• THE PROBLEM: Reproduce the data below word for word, from the first line through the line that contains "This screenshot has height=819, width=1456.", including both of those lines.

::: THE DATA :::

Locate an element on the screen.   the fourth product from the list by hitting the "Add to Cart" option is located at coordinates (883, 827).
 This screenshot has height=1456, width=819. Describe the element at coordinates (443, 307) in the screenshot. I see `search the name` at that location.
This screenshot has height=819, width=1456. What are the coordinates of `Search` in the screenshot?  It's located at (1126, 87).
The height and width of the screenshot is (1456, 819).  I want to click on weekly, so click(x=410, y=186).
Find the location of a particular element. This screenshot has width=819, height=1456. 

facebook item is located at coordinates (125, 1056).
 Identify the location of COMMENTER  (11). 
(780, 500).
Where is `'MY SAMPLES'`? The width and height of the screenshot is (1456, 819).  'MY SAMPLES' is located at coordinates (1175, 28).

:::

• SOLVED PROBLEM:
Locate an element on the screen.   the fourth product from the list by hitting the "Add to Cart" option is located at coordinates (883, 827).
 This screenshot has height=1456, width=819. Describe the element at coordinates (443, 307) in the screenshot. I see `search the name` at that location.
This screenshot has height=819, width=1456. What are the coordinates of `Search` in the screenshot?  It's located at (1126, 87).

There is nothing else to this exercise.